▶ _REQUIRED WORK_
The required output is every record, reproduced exactly.

▶ _INFORMATION_
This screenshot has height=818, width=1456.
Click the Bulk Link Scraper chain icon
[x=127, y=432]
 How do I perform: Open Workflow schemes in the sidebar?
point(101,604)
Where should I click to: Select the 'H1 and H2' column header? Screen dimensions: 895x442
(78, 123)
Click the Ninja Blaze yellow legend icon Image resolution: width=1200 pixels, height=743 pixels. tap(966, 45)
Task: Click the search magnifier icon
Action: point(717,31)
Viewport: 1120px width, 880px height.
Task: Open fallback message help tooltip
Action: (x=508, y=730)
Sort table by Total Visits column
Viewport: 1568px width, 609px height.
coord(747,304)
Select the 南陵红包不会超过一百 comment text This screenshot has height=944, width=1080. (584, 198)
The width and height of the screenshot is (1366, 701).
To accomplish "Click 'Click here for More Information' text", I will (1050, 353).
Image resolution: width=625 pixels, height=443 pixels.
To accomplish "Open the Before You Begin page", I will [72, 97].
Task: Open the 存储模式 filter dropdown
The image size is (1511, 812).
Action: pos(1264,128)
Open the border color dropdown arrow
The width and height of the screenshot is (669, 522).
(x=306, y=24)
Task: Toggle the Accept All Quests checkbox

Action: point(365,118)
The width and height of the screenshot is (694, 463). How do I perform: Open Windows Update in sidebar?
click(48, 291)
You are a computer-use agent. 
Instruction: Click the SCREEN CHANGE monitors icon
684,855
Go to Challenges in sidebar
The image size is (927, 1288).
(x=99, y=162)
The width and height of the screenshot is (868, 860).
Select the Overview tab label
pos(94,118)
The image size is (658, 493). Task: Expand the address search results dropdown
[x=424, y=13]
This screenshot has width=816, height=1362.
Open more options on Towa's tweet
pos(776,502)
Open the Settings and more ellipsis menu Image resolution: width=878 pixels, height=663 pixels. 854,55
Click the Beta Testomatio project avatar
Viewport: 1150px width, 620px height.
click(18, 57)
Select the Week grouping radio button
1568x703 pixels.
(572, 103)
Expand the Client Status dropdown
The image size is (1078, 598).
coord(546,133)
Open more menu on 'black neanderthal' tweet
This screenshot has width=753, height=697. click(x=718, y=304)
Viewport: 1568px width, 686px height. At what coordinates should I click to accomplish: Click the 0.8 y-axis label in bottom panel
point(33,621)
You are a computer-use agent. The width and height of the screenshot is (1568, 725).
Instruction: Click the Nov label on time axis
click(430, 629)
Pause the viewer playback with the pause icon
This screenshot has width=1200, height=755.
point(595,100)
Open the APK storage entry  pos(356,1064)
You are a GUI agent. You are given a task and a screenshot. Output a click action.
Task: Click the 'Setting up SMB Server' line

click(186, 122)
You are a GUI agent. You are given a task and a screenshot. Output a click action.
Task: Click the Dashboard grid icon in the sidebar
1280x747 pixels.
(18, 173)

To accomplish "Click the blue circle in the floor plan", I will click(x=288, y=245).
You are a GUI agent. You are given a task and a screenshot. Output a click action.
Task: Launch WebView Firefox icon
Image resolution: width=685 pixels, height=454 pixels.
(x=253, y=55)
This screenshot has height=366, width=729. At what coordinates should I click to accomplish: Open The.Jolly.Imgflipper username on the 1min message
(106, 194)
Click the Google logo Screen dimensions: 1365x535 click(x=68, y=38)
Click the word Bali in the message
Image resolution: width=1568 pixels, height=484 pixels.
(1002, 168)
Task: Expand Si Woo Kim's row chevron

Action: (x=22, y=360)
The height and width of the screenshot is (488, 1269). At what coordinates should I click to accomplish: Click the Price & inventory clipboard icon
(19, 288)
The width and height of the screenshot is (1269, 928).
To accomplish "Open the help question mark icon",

▶ _TASK SOLUTION_
This screenshot has height=818, width=1456.
Click the Bulk Link Scraper chain icon
[x=127, y=432]
 How do I perform: Open Workflow schemes in the sidebar?
point(101,604)
Where should I click to: Select the 'H1 and H2' column header? Screen dimensions: 895x442
(78, 123)
Click the Ninja Blaze yellow legend icon Image resolution: width=1200 pixels, height=743 pixels. tap(966, 45)
Task: Click the search magnifier icon
Action: point(717,31)
Viewport: 1120px width, 880px height.
Task: Open fallback message help tooltip
Action: (x=508, y=730)
Sort table by Total Visits column
Viewport: 1568px width, 609px height.
coord(747,304)
Select the 南陵红包不会超过一百 comment text This screenshot has height=944, width=1080. (584, 198)
The width and height of the screenshot is (1366, 701).
To accomplish "Click 'Click here for More Information' text", I will (1050, 353).
Image resolution: width=625 pixels, height=443 pixels.
To accomplish "Open the Before You Begin page", I will [72, 97].
Task: Open the 存储模式 filter dropdown
The image size is (1511, 812).
Action: pos(1264,128)
Open the border color dropdown arrow
The width and height of the screenshot is (669, 522).
(x=306, y=24)
Task: Toggle the Accept All Quests checkbox

Action: point(365,118)
The width and height of the screenshot is (694, 463). How do I perform: Open Windows Update in sidebar?
click(48, 291)
You are a computer-use agent. 
Instruction: Click the SCREEN CHANGE monitors icon
684,855
Go to Challenges in sidebar
The image size is (927, 1288).
(x=99, y=162)
The width and height of the screenshot is (868, 860).
Select the Overview tab label
pos(94,118)
The image size is (658, 493). Task: Expand the address search results dropdown
[x=424, y=13]
This screenshot has width=816, height=1362.
Open more options on Towa's tweet
pos(776,502)
Open the Settings and more ellipsis menu Image resolution: width=878 pixels, height=663 pixels. 854,55
Click the Beta Testomatio project avatar
Viewport: 1150px width, 620px height.
click(18, 57)
Select the Week grouping radio button
1568x703 pixels.
(572, 103)
Expand the Client Status dropdown
The image size is (1078, 598).
coord(546,133)
Open more menu on 'black neanderthal' tweet
This screenshot has width=753, height=697. click(x=718, y=304)
Viewport: 1568px width, 686px height. At what coordinates should I click to accomplish: Click the 0.8 y-axis label in bottom panel
point(33,621)
You are a computer-use agent. The width and height of the screenshot is (1568, 725).
Instruction: Click the Nov label on time axis
click(430, 629)
Pause the viewer playback with the pause icon
This screenshot has width=1200, height=755.
point(595,100)
Open the APK storage entry  pos(356,1064)
You are a GUI agent. You are given a task and a screenshot. Output a click action.
Task: Click the 'Setting up SMB Server' line

click(186, 122)
You are a GUI agent. You are given a task and a screenshot. Output a click action.
Task: Click the Dashboard grid icon in the sidebar
1280x747 pixels.
(18, 173)

To accomplish "Click the blue circle in the floor plan", I will click(x=288, y=245).
You are a GUI agent. You are given a task and a screenshot. Output a click action.
Task: Launch WebView Firefox icon
Image resolution: width=685 pixels, height=454 pixels.
(x=253, y=55)
This screenshot has height=366, width=729. At what coordinates should I click to accomplish: Open The.Jolly.Imgflipper username on the 1min message
(106, 194)
Click the Google logo Screen dimensions: 1365x535 click(x=68, y=38)
Click the word Bali in the message
Image resolution: width=1568 pixels, height=484 pixels.
(1002, 168)
Task: Expand Si Woo Kim's row chevron

Action: (x=22, y=360)
The height and width of the screenshot is (488, 1269). At what coordinates should I click to accomplish: Click the Price & inventory clipboard icon
(19, 288)
The width and height of the screenshot is (1269, 928).
To accomplish "Open the help question mark icon",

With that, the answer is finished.